======== SOURCE DATA ========

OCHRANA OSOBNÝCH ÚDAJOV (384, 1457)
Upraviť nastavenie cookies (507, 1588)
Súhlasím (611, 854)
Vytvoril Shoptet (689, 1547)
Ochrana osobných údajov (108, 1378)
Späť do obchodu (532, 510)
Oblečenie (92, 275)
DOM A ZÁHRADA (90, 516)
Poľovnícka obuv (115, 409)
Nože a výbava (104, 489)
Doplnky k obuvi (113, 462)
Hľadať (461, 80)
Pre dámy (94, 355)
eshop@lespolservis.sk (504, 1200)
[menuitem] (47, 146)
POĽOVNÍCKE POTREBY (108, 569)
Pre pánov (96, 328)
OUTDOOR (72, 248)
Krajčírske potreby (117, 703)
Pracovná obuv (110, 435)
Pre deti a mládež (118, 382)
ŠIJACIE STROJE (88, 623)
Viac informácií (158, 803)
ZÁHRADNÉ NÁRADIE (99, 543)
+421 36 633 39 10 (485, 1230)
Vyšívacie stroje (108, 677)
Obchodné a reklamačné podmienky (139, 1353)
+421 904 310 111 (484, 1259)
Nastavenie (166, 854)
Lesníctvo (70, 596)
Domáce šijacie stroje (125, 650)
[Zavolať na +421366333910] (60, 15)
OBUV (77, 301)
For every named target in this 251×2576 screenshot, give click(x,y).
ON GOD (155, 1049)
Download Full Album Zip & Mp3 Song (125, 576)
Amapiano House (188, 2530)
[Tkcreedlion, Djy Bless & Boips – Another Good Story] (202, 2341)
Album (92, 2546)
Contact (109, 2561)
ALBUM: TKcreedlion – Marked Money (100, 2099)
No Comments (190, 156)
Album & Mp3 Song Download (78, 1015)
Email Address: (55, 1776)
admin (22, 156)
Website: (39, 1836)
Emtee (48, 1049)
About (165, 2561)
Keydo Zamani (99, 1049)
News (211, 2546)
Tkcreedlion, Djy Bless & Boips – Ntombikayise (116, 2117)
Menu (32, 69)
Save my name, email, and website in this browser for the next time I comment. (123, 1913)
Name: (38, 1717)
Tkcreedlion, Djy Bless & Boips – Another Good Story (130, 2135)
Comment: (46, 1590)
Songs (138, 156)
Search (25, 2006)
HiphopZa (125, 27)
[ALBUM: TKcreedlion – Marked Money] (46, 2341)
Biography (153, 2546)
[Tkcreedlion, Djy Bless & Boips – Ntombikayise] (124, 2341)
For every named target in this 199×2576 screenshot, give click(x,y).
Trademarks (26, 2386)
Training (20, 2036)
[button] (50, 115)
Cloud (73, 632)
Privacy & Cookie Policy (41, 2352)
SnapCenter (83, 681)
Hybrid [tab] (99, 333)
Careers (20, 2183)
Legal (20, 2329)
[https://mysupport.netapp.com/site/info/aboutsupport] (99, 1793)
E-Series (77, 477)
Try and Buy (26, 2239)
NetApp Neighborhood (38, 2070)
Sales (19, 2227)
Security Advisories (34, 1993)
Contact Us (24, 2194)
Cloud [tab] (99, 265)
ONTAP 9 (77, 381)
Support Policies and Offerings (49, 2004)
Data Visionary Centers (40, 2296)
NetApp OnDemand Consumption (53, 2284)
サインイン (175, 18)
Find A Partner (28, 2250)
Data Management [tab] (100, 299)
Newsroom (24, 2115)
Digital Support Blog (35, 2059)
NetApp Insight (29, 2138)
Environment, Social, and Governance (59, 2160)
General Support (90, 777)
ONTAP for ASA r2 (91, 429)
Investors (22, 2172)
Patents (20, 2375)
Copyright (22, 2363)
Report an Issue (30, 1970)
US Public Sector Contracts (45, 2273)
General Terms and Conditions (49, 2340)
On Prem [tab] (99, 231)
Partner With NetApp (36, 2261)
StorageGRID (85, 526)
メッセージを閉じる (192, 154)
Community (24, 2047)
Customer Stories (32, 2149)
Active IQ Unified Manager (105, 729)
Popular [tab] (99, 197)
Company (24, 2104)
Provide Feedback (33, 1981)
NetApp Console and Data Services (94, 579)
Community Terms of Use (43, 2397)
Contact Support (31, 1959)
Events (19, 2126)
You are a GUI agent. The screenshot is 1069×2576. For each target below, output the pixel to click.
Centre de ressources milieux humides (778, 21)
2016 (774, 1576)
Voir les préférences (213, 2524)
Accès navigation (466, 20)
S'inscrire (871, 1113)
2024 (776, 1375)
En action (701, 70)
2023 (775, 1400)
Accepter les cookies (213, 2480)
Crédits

========

**TRY IT:**
Print, please, the lines from the first line of the material through the line that contains "OBUV (77, 301)", exactly as written and with nothing added.

**SOLVED PROBLEM:**
OCHRANA OSOBNÝCH ÚDAJOV (384, 1457)
Upraviť nastavenie cookies (507, 1588)
Súhlasím (611, 854)
Vytvoril Shoptet (689, 1547)
Ochrana osobných údajov (108, 1378)
Späť do obchodu (532, 510)
Oblečenie (92, 275)
DOM A ZÁHRADA (90, 516)
Poľovnícka obuv (115, 409)
Nože a výbava (104, 489)
Doplnky k obuvi (113, 462)
Hľadať (461, 80)
Pre dámy (94, 355)
eshop@lespolservis.sk (504, 1200)
[menuitem] (47, 146)
POĽOVNÍCKE POTREBY (108, 569)
Pre pánov (96, 328)
OUTDOOR (72, 248)
Krajčírske potreby (117, 703)
Pracovná obuv (110, 435)
Pre deti a mládež (118, 382)
ŠIJACIE STROJE (88, 623)
Viac informácií (158, 803)
ZÁHRADNÉ NÁRADIE (99, 543)
+421 36 633 39 10 (485, 1230)
Vyšívacie stroje (108, 677)
Obchodné a reklamačné podmienky (139, 1353)
+421 904 310 111 (484, 1259)
Nastavenie (166, 854)
Lesníctvo (70, 596)
Domáce šijacie stroje (125, 650)
[Zavolať na +421366333910] (60, 15)
OBUV (77, 301)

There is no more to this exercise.